You call it collecting. I call it hoarding. The New Museum calls it art and has a captivating exhibition devoted to it. Titled “The Keeper,” the show fills three floors and a lobby gallery with hundreds of thousands of mostly small objects and images gathered, sorted, arranged and recorded by some 30 retentive artists — keepers — over the course of the 20th century and into the 21st.

 

Some of these things are custom-made, others found. Often small items fuse to create larger ones, or installations, which are all, potentially, still growing. Generally speaking, the line between controlled selection and untrammeled accretion is tenuous, as is any clear distinction between connoisseurship and pathology.

 

What is it with the relationship between people and things, anyway — this human drive to have more and more? Collecting can, of course, be practical: Libraries and museums are valuable utilities. Ego, personal and political, is a familiar motivator: I own much, therefore I am much.
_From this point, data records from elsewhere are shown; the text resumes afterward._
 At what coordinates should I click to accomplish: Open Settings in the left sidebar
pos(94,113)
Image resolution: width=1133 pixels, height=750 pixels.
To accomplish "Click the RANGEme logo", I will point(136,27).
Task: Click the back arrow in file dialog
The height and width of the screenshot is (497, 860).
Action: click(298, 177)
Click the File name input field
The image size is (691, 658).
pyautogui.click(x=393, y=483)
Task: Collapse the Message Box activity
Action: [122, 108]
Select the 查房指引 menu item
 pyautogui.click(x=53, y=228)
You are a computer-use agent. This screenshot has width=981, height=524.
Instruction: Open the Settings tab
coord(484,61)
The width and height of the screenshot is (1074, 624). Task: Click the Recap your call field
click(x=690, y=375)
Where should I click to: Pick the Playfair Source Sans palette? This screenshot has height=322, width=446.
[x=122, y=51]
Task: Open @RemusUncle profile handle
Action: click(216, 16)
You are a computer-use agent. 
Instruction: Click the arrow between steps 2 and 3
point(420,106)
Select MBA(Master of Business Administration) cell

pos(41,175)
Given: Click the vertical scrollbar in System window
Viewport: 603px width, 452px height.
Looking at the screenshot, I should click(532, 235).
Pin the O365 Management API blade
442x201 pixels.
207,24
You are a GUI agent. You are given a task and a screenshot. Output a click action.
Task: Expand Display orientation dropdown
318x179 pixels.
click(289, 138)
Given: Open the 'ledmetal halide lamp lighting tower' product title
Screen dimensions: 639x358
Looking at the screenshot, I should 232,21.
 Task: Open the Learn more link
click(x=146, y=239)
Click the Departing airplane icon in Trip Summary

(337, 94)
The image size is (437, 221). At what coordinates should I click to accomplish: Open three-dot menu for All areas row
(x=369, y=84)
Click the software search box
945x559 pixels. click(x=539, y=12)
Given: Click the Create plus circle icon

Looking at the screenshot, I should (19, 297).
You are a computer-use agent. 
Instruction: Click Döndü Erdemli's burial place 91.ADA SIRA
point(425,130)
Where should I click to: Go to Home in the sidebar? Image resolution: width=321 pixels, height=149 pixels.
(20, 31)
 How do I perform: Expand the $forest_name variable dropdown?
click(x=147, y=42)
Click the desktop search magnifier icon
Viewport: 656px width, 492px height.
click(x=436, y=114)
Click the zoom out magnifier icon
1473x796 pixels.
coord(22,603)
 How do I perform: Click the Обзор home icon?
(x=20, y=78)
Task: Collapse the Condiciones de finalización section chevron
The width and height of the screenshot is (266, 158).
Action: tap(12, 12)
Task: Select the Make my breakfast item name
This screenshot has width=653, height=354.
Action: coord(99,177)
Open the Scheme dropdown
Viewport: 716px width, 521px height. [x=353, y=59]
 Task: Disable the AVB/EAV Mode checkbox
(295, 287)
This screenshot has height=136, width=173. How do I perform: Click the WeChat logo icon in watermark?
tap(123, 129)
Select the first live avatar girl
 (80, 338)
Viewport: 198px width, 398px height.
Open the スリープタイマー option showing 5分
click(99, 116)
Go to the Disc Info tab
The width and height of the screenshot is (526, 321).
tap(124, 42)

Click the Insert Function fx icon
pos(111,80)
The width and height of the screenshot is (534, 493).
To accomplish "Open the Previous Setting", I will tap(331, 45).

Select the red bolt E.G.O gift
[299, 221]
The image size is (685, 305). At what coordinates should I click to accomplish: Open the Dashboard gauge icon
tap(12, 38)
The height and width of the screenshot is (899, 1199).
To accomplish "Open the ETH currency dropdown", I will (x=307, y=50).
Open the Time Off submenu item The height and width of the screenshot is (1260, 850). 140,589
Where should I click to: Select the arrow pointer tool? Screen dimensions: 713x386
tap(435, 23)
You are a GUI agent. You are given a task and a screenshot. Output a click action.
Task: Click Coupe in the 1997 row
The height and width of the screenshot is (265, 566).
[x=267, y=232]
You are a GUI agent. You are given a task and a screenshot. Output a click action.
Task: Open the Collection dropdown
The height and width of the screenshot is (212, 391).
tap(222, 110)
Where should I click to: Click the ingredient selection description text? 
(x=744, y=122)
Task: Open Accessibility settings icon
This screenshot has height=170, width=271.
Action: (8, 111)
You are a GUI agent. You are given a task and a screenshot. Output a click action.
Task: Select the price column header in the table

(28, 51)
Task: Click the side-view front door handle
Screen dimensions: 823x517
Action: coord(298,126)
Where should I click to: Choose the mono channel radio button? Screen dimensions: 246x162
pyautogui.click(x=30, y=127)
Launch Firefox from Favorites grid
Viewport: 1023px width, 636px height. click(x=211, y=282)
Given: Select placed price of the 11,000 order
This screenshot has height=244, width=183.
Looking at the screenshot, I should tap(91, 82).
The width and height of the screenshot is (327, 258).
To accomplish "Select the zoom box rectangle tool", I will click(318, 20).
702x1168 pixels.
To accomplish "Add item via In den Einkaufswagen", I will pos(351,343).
So is inertia: In a global capitalist culture, excess stuff arrives all but unbidden and then proves almost impossible to unload.

 

The real point of collecting, though, may lie beyond practicality, or desire, or accident. People surround themselves with things to compensate for perceived deprivation past, and as a hedge against fear of future want. They encase themselves in environments that will magnify their view of themselves in the world or protectively narrow it, and, either way, keep thoughts of dissolution at bay.

 

The accumulative impulse in the show — organized by Massimiliano Gioni, the New Museum’s artistic director; Margot Norton, an associate curator; and Natalie Bell and Helga Christoffersen, assistant curators — takes varied forms. It can be scientific in spirit. Such is the case with a set of butterfly studies, collaged and annotated by the novelist Vladimir Nabokov in his alter ego as a lepidopterist, and in postcard-size paintings of apples by Korbinian Aigner (1885-1966), a Roman Catholic priest in Germany who pursued an interest in fruit cultivation even when imprisoned at Dachau for speaking out against the Nazi regime.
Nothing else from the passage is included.